About underflow (#831), which motivated many of the changes in this PR, in the end I decided that we should not treat it as a problem, and we just let it happen. So I removed this from the feenableexcept call below (it used to have fours FPEs, now it only has three). See also https://stackoverflow.com/questions/44308577/ieee-underflow-flag-ieee-denormal-in-fortran-77 and https://gcc.gnu.org/onlinedocs/gfortran/Debugging-Options.html.
By the way, about underflows I did some tests (committed in tools/fpe). Given FLT_MIN = 1.17549e-38, computing FLT_MIN / 10 does signal an underflow, but it prints out 1.17549e-39, not zero. I think (may be wrong) that these numbers are "denormals", with less precision than a float, but still more or less usable. So one more reason not to just flush-to-zero as I was doing.

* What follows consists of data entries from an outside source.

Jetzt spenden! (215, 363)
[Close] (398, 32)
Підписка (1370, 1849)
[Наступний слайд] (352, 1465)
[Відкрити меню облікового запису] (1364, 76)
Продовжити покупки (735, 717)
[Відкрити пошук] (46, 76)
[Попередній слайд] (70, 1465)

For all four FPEs above, I added a printout at the end if they have been reported or not. Normally this will only report underflows (because the other three will crash by design with SIGFPE, instead). Indeed in heft_gg_bb tests with float/mixed precision I did see underflows.

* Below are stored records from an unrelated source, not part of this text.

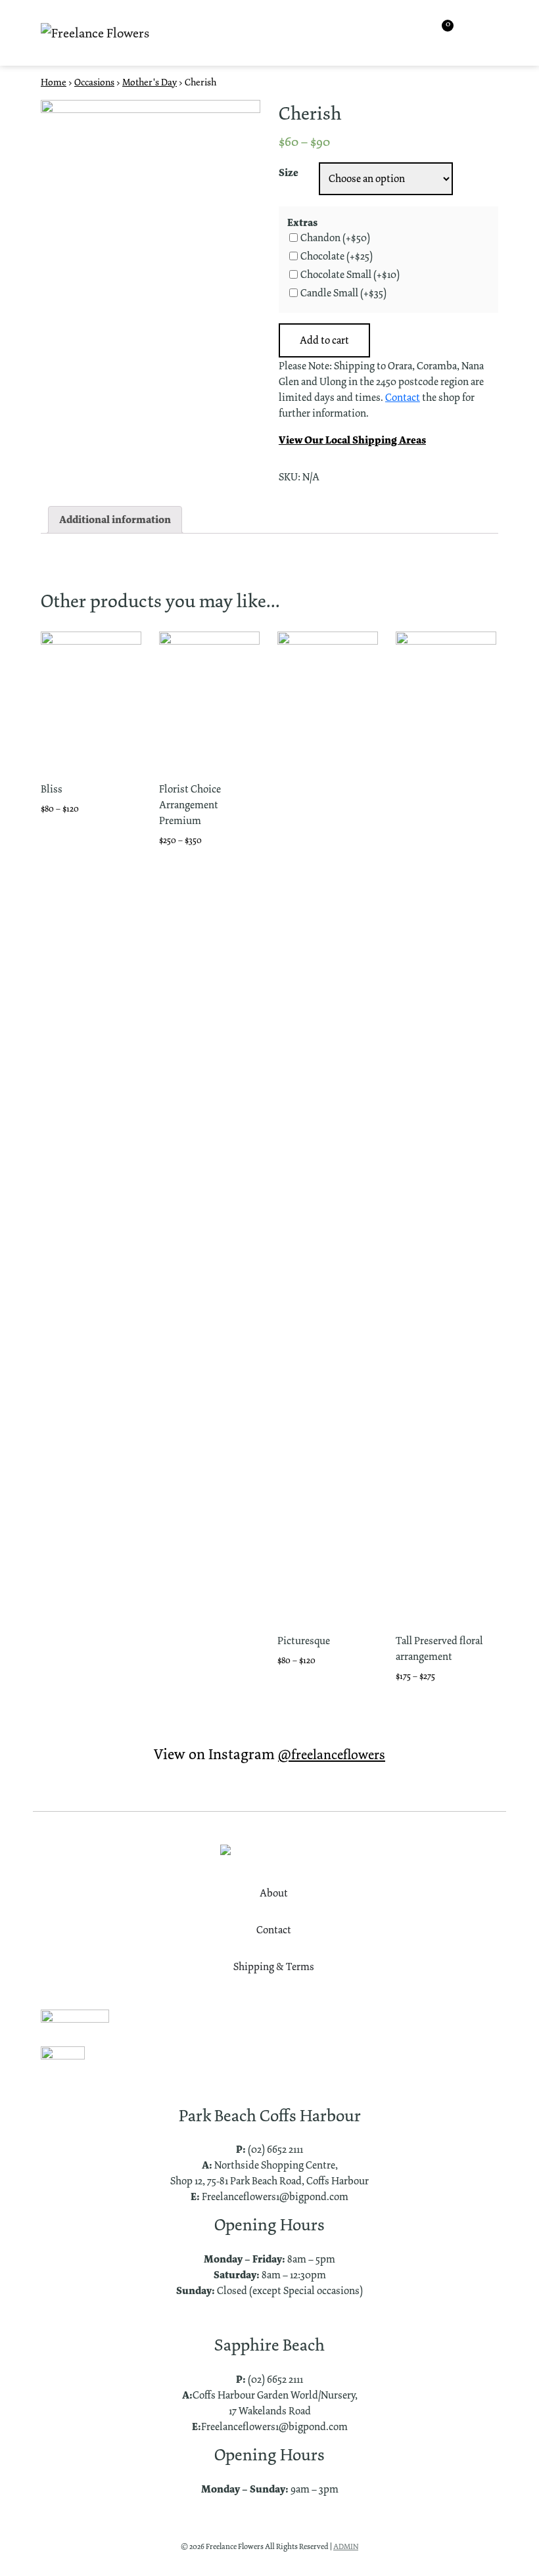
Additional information (115, 519)
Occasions (94, 82)
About (274, 1893)
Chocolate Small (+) (350, 274)
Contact (402, 397)
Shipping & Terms (273, 1966)
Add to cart (324, 340)
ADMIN (345, 2546)
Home (53, 82)
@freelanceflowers (331, 1754)
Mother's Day (149, 82)
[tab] (115, 520)
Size (288, 172)
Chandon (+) (335, 238)
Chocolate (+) (336, 256)
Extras (302, 222)
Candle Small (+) (343, 293)
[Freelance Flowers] (95, 33)
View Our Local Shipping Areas (352, 440)
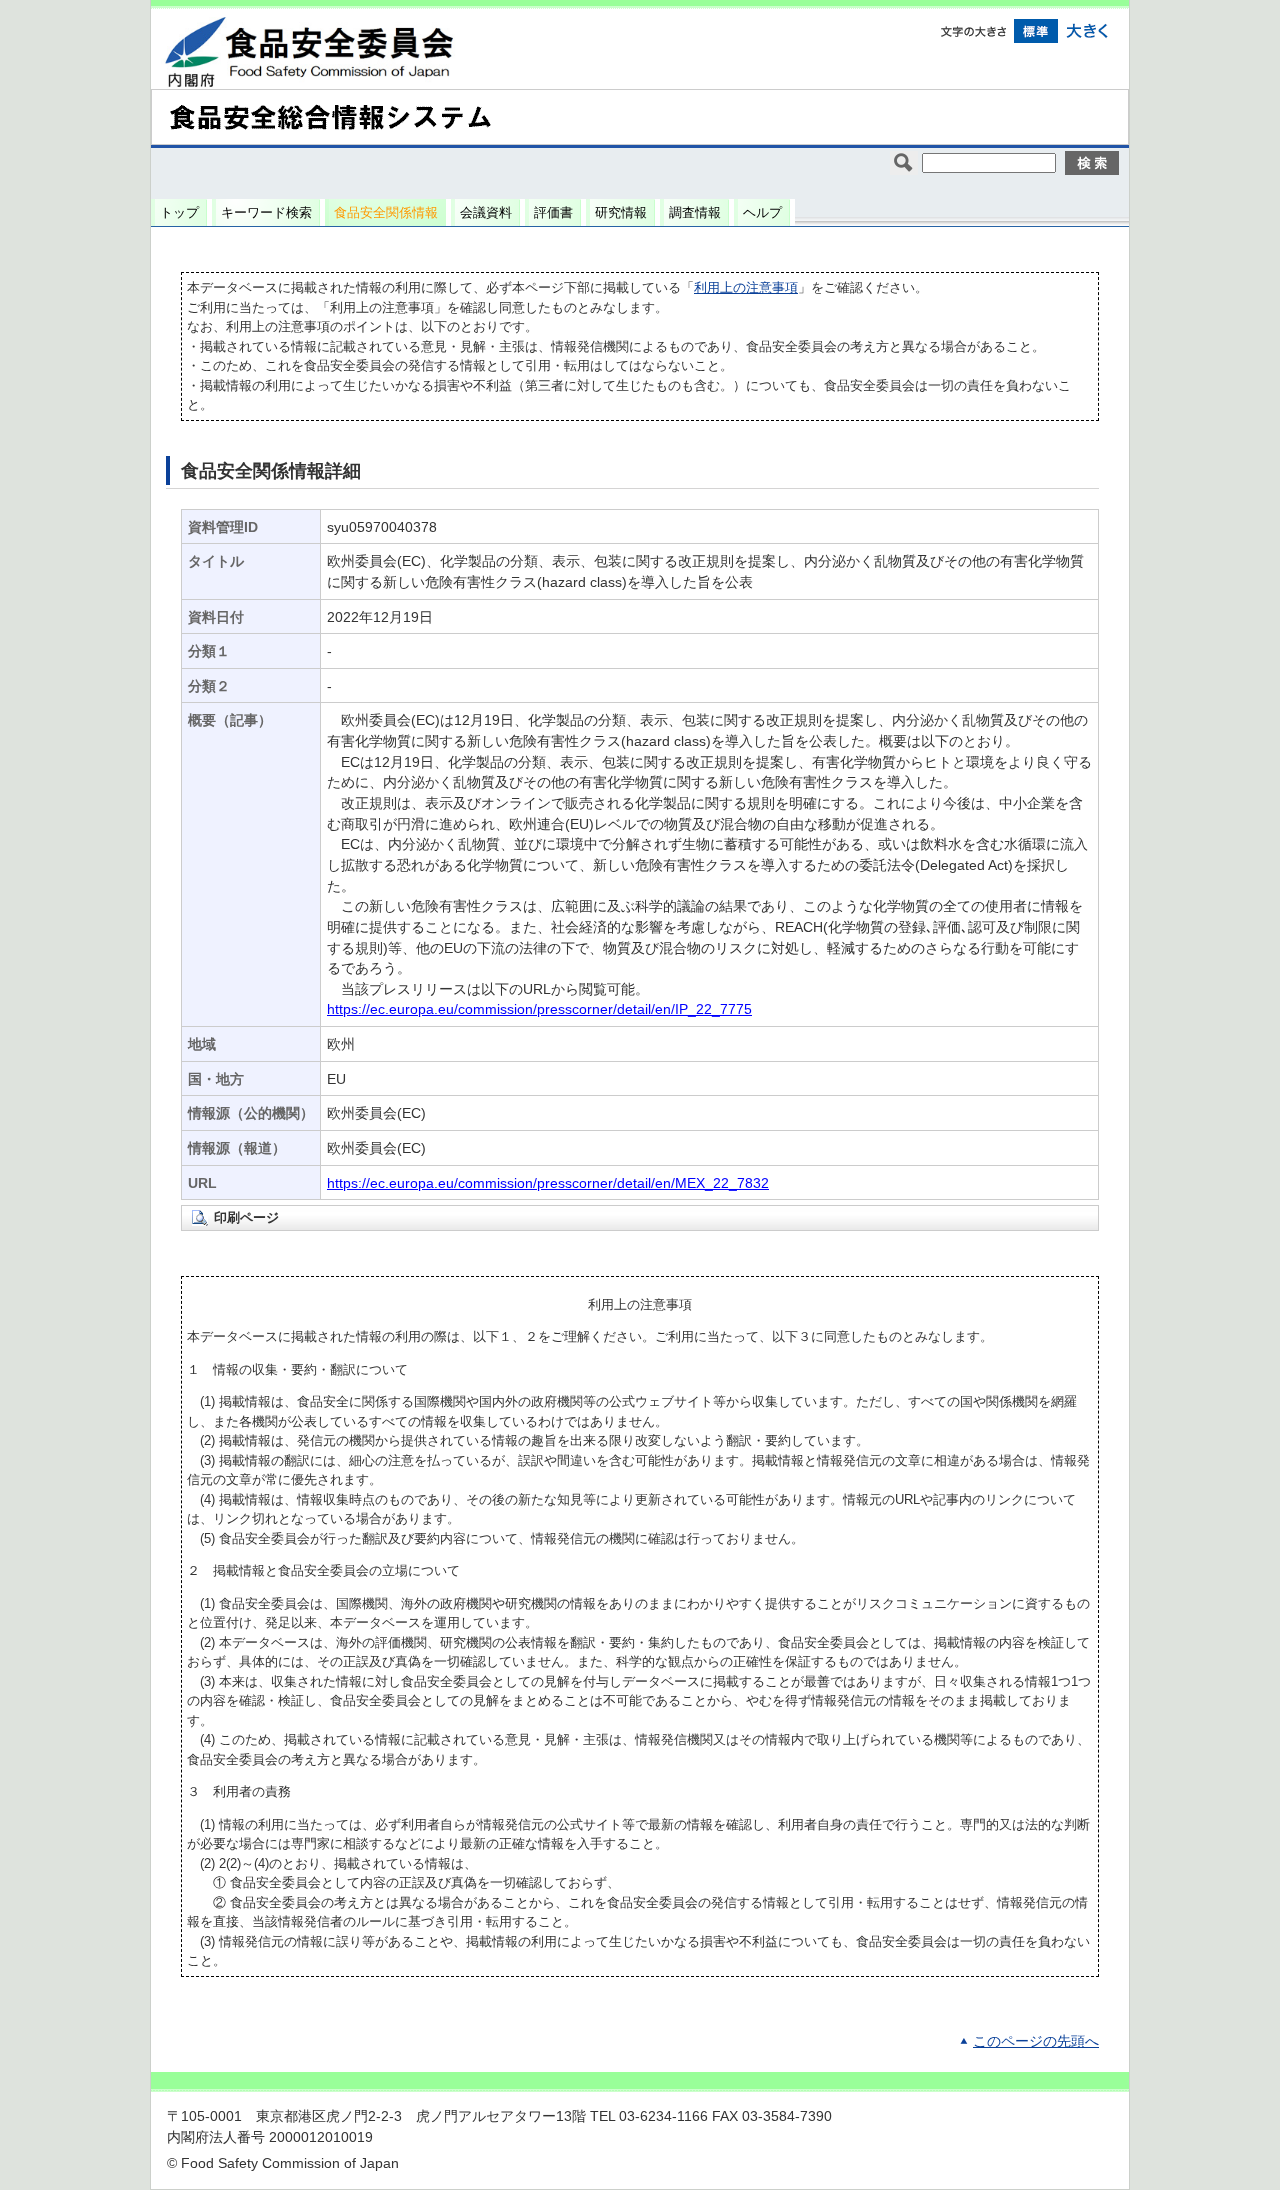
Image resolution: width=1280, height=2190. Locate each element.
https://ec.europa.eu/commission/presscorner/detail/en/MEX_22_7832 (548, 1183)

I am now doing a few more tests and cleanup, but I think this should be ok. I will ask you to review again when I am done. Thanks
Hi @oliviermattelaer I confirm my changes are in. I re-request the review then (it should be easier now, a lot of code has disappeared!) Thanks
PS The CI succeeds. I am running a few more tests outside as usual anyway
Hi @oliviermattelaer I confirm I have finished. This is good to merge for me after your review. Thanks
For me this is good to go, maybe one detail would be to remove the special case for 'mdl_Gexp2' and similar but that's ok if you want to keep it.
Hi Olivier, thanks a lot.
I had a look at the 'mdl_Gexp2' and 'mdl_Gexp3' issue. It seems that your patch fixed 'mdl_Gexp3' but NOT 'mdl_Gexp2'. I will add a comment in https://github.com/mg5amcnlo/mg5amcnlo/issues/89.
So anyway here I have removed my cudacpp patch for G^3 but kept it for G^2. I regenerated all code and am realunching the CI. I will merge when the CI is ok.

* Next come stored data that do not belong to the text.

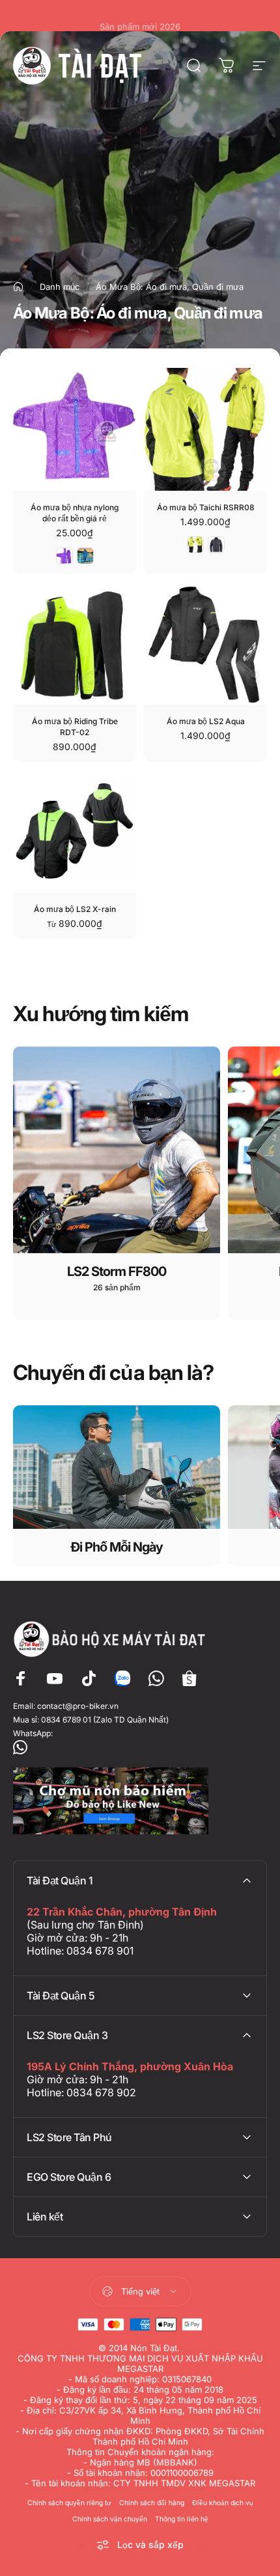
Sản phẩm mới (140, 15)
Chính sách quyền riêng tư (69, 2503)
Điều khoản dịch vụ (222, 2503)
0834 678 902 (101, 2092)
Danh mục (59, 286)
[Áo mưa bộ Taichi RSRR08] (205, 429)
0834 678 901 (99, 1950)
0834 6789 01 (66, 1719)
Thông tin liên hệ (181, 2519)
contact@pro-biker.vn (78, 1706)
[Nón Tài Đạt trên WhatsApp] (140, 1747)
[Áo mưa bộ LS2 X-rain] (74, 831)
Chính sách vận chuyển (109, 2519)
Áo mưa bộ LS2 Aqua (206, 721)
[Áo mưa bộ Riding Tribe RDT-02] (74, 643)
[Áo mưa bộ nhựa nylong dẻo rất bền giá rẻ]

I will reopen https://github.com/mg5amcnlo/mg5amcnlo/issues/89 so that you can have a look. If/when you create a new patch I will test it in a separate madgraph4gpu PR.
Thanks again Andrea
There are some issues on Mac see #838, I am trying to debug them and work around them
My workaround for #838 was ok on ee_mumu. I am applying it on CODEGEN and all processes and relaunching the CI
Ok the MacOS tests succeed after disabling testmisc (workaround for #838 - real fixes will be needed in #839 and #840).
All CI tests succeed. I am merging this. Thanks again @oliviermattelaer for the review and the approval.
(I still need to add a comment on https://github.com/mg5amcnlo/mg5amcnlo/issues/89, I will do that now. I got distracted bythe MacOS issues).
This is a WIP PR that logically follows the SUSY and SMEFT PRs. In particular it includes #632 which includes #824.
The main change is that I added heft_gg_bb to the repo (and am removing heft_gg_h).
Concerning heft_gg_bb, this now includes 4 diagrams (3 SM and also 1 HEFT) after fixing #828. This essentially means adding one diagram even if it is suppressed.
Now, the fact that the contribution is suppressed is probably why I start getting FPE underflows #831. I have now also fixed this (essentially by flushing to 0 all values of jamp_sv below E-18, so that their square is still above E-36 and fits in a float.
This is still WIP as I am running a few more tests.